Ultimate representative of an artist of Jewish heritage who abandoned his past when he charted his career in the artworld of Paris was Camille Pissarro (1830-1903). So immersed was Pissarro in the upstart world of the Impressionists that he was the only artist to participate faithfully in all of their group exhibitions between 1874 and 1886, and he held an “elder states-man” role as the adviser to a host of younger artists, including notoriously difficult personalities, such as Cezanne, Gauguin, and van Gogh, who all came to visit him in his country studio. This independence of spirit stemmed in part from his origins.

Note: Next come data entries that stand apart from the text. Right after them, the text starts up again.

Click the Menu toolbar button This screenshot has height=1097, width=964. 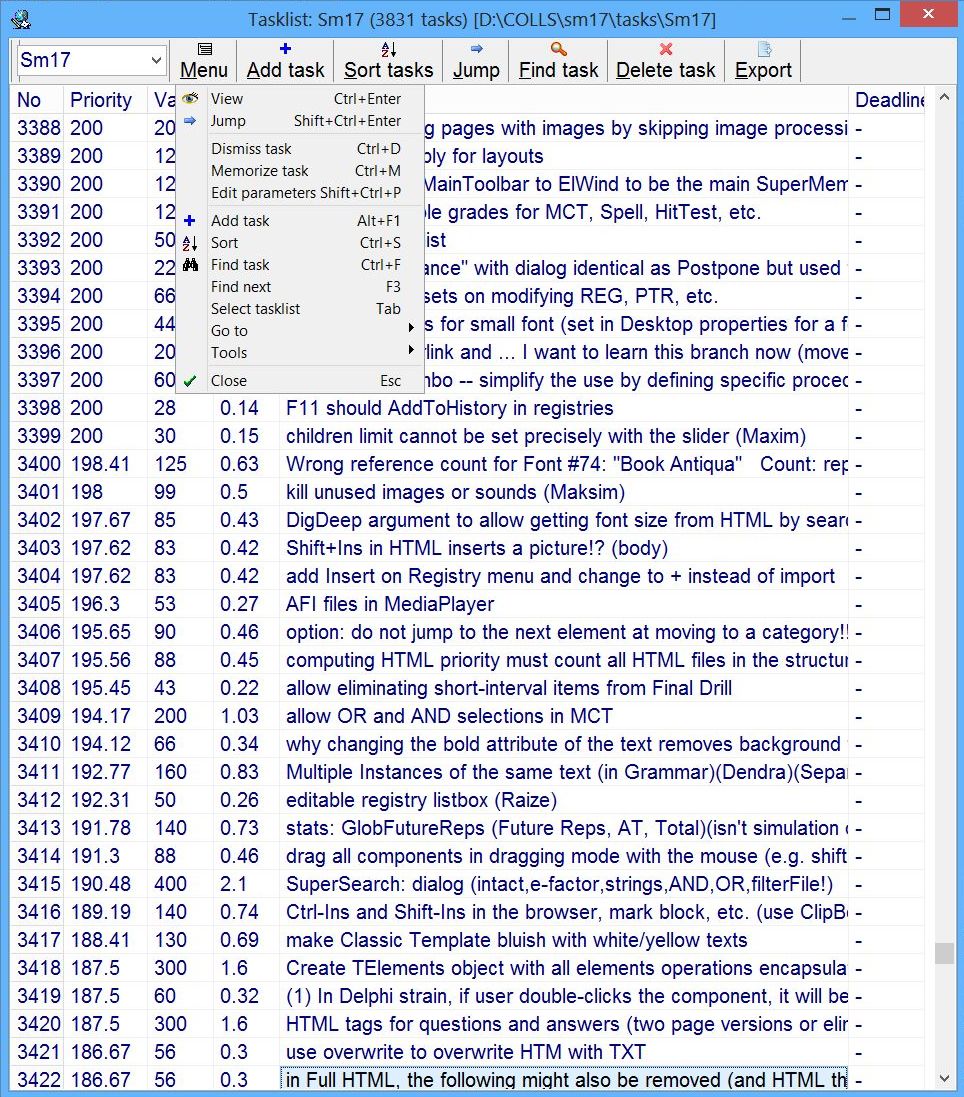[x=204, y=61]
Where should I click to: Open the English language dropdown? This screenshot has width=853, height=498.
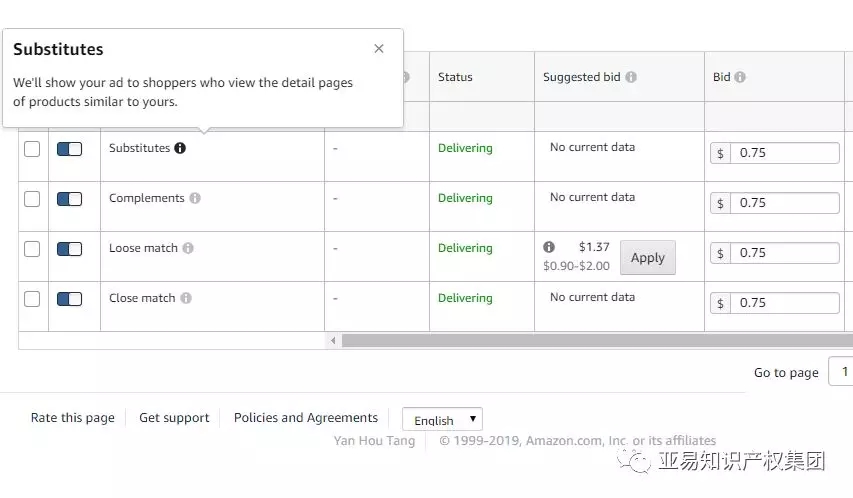[x=442, y=420]
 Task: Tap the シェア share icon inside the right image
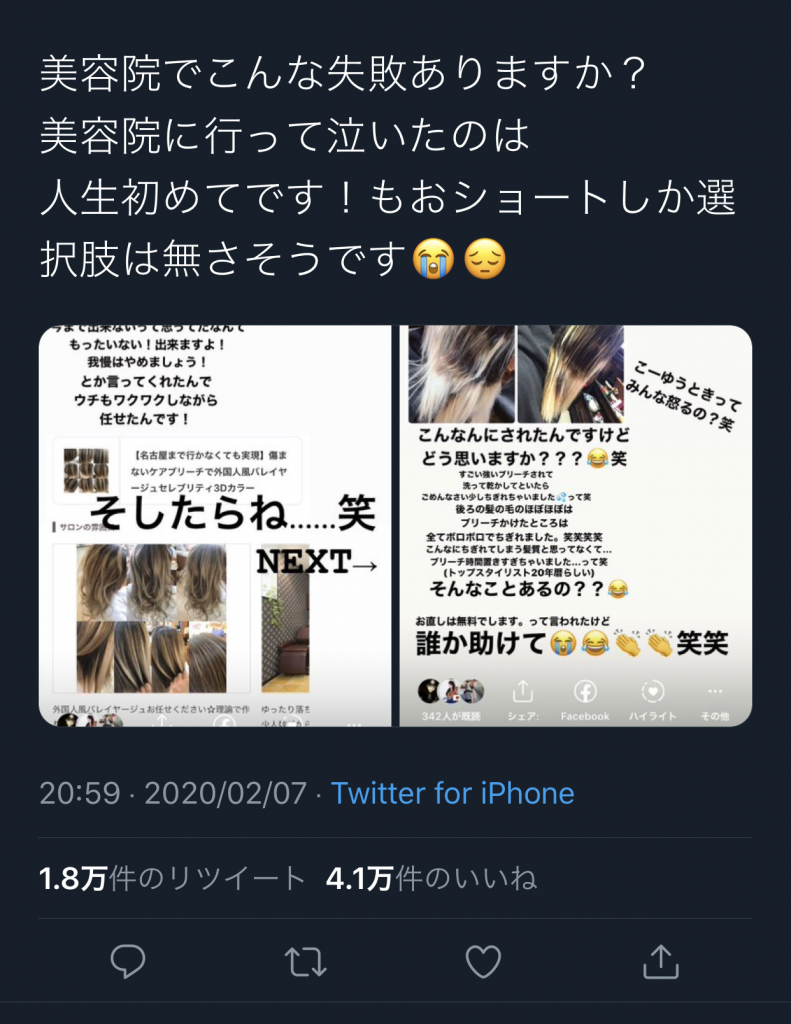[x=523, y=691]

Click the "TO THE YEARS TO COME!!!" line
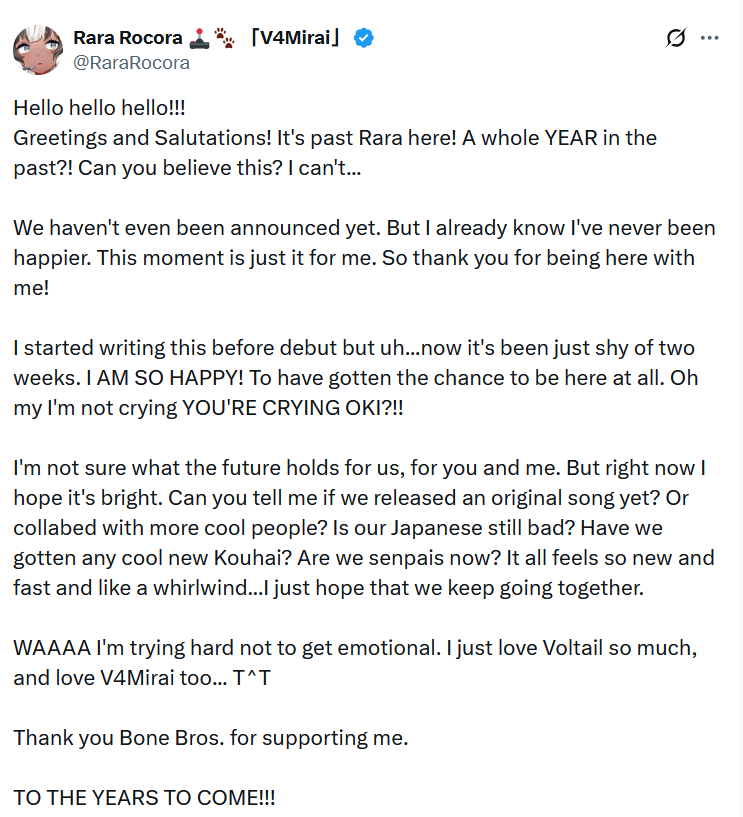[x=144, y=798]
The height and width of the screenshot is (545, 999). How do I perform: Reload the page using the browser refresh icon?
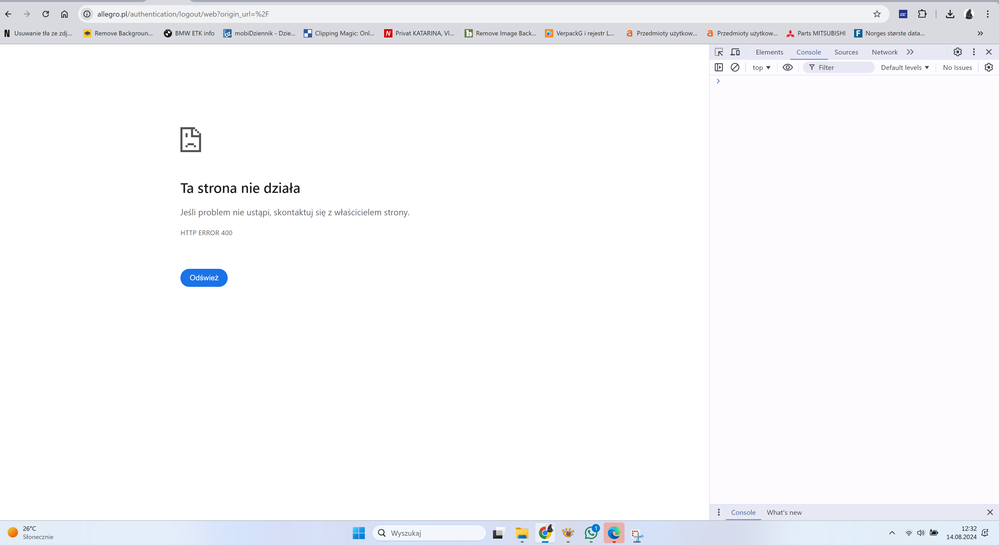(45, 14)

Pissarro was born with the name “Jacob Pizarro,” a Danish citizen in the Caribbean colony of St. Thomas in the Virgin Islands. His father was a prosperous Frenchman from Bordeaux, a Sephardic Jew of Portuguese origins. The young Camille was largely self-taught; after a period of work in Venezuela, where he chiefly produced drawings of local settings and figure groups, he moved to Paris in 1855, the very time when French art was shifting away from history painting and towards “realist” genre. For the bulk of his own career, Pissarro focused intently on rural life in France, with particular attention to the peasants who inhabited the land. He lived in villages, chiefly Pontoise but also Eragny, from which he developed a particular sympathy for the simpler life of rural labor, which is vividly imbedded in his technically inventive paintings, such as the sensuous Summer Landscape, Eragny (1887; reworked 1902; Philadelphia Museum of Art), where the material texture of the paint suggests (with all of the vividness of van Gogh’s own textured strokes) the tangible, damp thickness of the mown hay in the fields. At the same time in drawings, pastels, and prints Pissarro recorded with a suggestion of spontaneity the village life around him, such as the Poultry Market at Gisors (1885; gouache and chalk, Boston Museum of Fine Arts).

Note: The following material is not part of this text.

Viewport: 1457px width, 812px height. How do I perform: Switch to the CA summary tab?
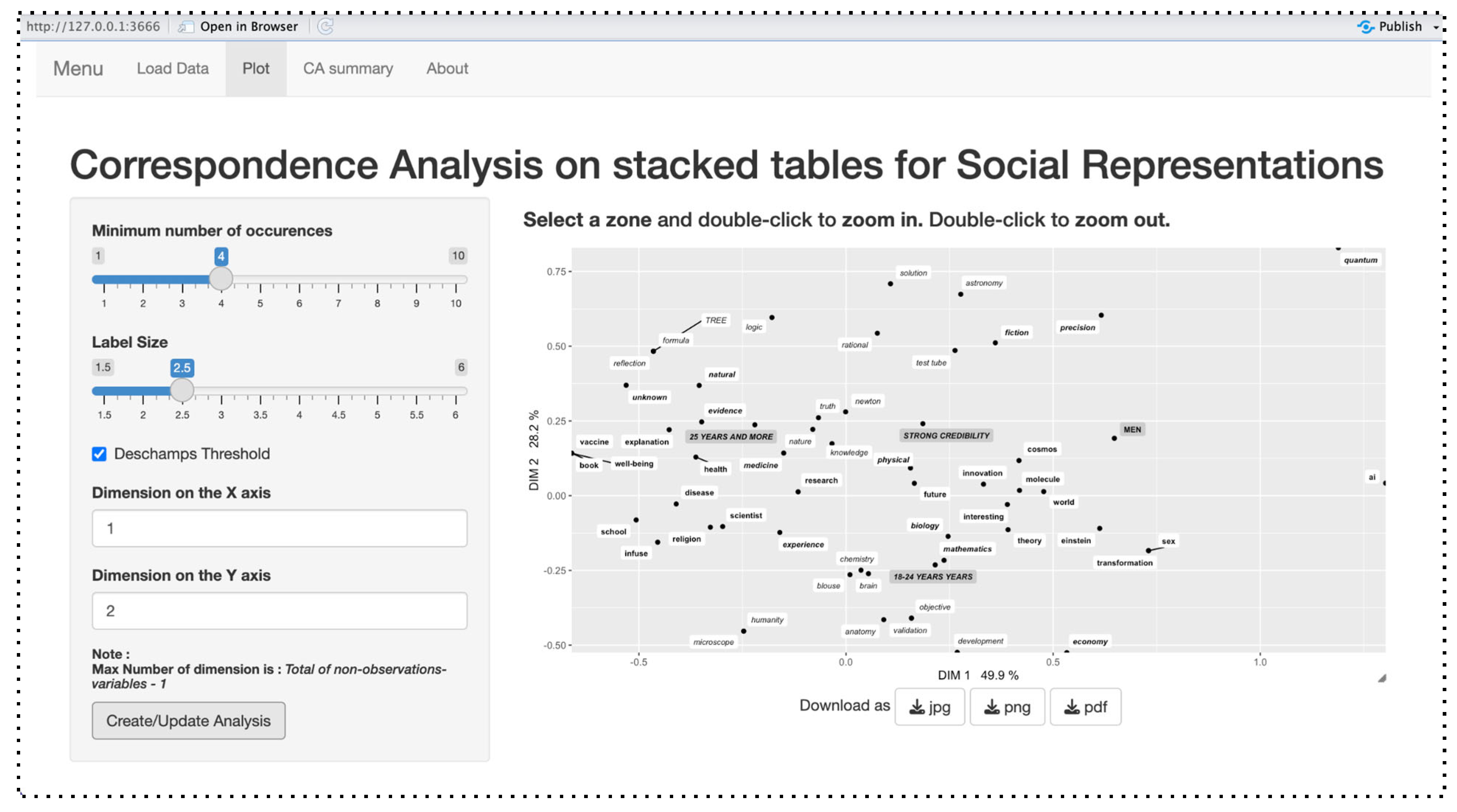(x=348, y=68)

Politically, the views of Pissarro can be gleaned from his letters: he was a political radical, an anarchist, for whom the peasants’ offering their own, home-grown wares in the market must have had resonance for the painter, subject to the modern art market. In contrast to factory labor, wholly negative and oppressively exploitative, this kind of rural labor suggested to the painter harmony, tranquility, and collectivity (something that Pissarro practiced in his own close collaboration with other artists, most notably the Impressionist group). Most scholars on the artist have concluded that he warmly rejected the commercial world of his father as well as the industrialization of modern, urban France.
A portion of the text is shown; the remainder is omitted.